_Your objective_. Reproduce the listing below word for word, keeping every line in its original order and form.

(A run of records)
· · · · · · ·
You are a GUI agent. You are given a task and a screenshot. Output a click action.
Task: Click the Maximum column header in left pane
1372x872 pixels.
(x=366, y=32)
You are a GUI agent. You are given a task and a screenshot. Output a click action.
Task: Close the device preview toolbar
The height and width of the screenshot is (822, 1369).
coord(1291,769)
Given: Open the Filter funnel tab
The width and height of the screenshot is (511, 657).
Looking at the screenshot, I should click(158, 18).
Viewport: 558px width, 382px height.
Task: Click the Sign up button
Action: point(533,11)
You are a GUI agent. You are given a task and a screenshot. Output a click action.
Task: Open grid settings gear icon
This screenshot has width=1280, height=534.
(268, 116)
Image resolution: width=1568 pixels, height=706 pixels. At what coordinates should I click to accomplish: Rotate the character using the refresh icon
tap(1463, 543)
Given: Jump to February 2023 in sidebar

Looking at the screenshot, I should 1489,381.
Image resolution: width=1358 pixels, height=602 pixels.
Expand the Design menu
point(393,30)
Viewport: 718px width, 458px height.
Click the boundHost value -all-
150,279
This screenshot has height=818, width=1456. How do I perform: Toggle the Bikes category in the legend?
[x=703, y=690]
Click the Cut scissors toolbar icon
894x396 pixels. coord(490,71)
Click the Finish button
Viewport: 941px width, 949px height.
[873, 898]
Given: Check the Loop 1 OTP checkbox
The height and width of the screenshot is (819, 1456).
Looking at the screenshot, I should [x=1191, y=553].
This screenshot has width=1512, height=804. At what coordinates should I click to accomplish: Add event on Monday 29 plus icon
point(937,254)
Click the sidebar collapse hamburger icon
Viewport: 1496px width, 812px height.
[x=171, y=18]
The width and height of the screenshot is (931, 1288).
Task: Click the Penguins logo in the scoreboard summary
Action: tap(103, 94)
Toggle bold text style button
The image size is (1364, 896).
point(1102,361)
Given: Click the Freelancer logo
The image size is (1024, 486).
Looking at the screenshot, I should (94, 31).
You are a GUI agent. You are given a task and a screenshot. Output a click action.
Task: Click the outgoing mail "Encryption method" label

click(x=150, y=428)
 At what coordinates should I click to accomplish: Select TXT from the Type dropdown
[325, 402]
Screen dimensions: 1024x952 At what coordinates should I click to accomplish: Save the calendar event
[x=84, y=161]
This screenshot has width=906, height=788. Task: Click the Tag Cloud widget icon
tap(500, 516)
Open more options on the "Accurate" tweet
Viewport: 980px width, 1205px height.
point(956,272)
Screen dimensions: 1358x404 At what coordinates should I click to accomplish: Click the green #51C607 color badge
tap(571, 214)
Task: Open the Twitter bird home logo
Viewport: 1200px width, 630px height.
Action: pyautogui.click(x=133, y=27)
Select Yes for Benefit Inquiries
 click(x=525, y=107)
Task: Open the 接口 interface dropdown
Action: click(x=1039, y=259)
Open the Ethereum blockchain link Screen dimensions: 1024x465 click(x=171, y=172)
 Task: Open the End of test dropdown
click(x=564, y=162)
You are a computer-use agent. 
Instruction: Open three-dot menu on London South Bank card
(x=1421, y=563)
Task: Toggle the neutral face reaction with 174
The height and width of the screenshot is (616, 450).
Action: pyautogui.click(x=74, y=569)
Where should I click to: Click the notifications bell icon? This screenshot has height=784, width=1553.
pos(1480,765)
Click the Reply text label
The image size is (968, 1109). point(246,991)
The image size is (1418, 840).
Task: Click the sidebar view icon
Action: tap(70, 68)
· · · · · · ·
_Problem solution_.
You are a GUI agent. You are given a task and a screenshot. Output a click action.
Task: Click the Maximum column header in left pane
1372x872 pixels.
(x=366, y=32)
You are a GUI agent. You are given a task and a screenshot. Output a click action.
Task: Close the device preview toolbar
The height and width of the screenshot is (822, 1369).
coord(1291,769)
Given: Open the Filter funnel tab
The width and height of the screenshot is (511, 657).
Looking at the screenshot, I should click(158, 18).
Viewport: 558px width, 382px height.
Task: Click the Sign up button
Action: point(533,11)
You are a GUI agent. You are given a task and a screenshot. Output a click action.
Task: Open grid settings gear icon
This screenshot has width=1280, height=534.
(268, 116)
Image resolution: width=1568 pixels, height=706 pixels. At what coordinates should I click to accomplish: Rotate the character using the refresh icon
tap(1463, 543)
Given: Jump to February 2023 in sidebar

Looking at the screenshot, I should 1489,381.
Image resolution: width=1358 pixels, height=602 pixels.
Expand the Design menu
point(393,30)
Viewport: 718px width, 458px height.
Click the boundHost value -all-
150,279
This screenshot has height=818, width=1456. How do I perform: Toggle the Bikes category in the legend?
[x=703, y=690]
Click the Cut scissors toolbar icon
894x396 pixels. coord(490,71)
Click the Finish button
Viewport: 941px width, 949px height.
[873, 898]
Given: Check the Loop 1 OTP checkbox
The height and width of the screenshot is (819, 1456).
Looking at the screenshot, I should [x=1191, y=553].
This screenshot has width=1512, height=804. At what coordinates should I click to accomplish: Add event on Monday 29 plus icon
point(937,254)
Click the sidebar collapse hamburger icon
Viewport: 1496px width, 812px height.
[x=171, y=18]
The width and height of the screenshot is (931, 1288).
Task: Click the Penguins logo in the scoreboard summary
Action: tap(103, 94)
Toggle bold text style button
The image size is (1364, 896).
point(1102,361)
Given: Click the Freelancer logo
The image size is (1024, 486).
Looking at the screenshot, I should (94, 31).
You are a GUI agent. You are given a task and a screenshot. Output a click action.
Task: Click the outgoing mail "Encryption method" label

click(x=150, y=428)
 At what coordinates should I click to accomplish: Select TXT from the Type dropdown
[325, 402]
Screen dimensions: 1024x952 At what coordinates should I click to accomplish: Save the calendar event
[x=84, y=161]
This screenshot has width=906, height=788. Task: Click the Tag Cloud widget icon
tap(500, 516)
Open more options on the "Accurate" tweet
Viewport: 980px width, 1205px height.
point(956,272)
Screen dimensions: 1358x404 At what coordinates should I click to accomplish: Click the green #51C607 color badge
tap(571, 214)
Task: Open the Twitter bird home logo
Viewport: 1200px width, 630px height.
Action: pyautogui.click(x=133, y=27)
Select Yes for Benefit Inquiries
 click(x=525, y=107)
Task: Open the 接口 interface dropdown
Action: click(x=1039, y=259)
Open the Ethereum blockchain link Screen dimensions: 1024x465 click(x=171, y=172)
 Task: Open the End of test dropdown
click(x=564, y=162)
You are a computer-use agent. 
Instruction: Open three-dot menu on London South Bank card
(x=1421, y=563)
Task: Toggle the neutral face reaction with 174
The height and width of the screenshot is (616, 450).
Action: pyautogui.click(x=74, y=569)
Where should I click to: Click the notifications bell icon? This screenshot has height=784, width=1553.
pos(1480,765)
Click the Reply text label
The image size is (968, 1109). point(246,991)
The image size is (1418, 840).
Task: Click the sidebar view icon
Action: tap(70, 68)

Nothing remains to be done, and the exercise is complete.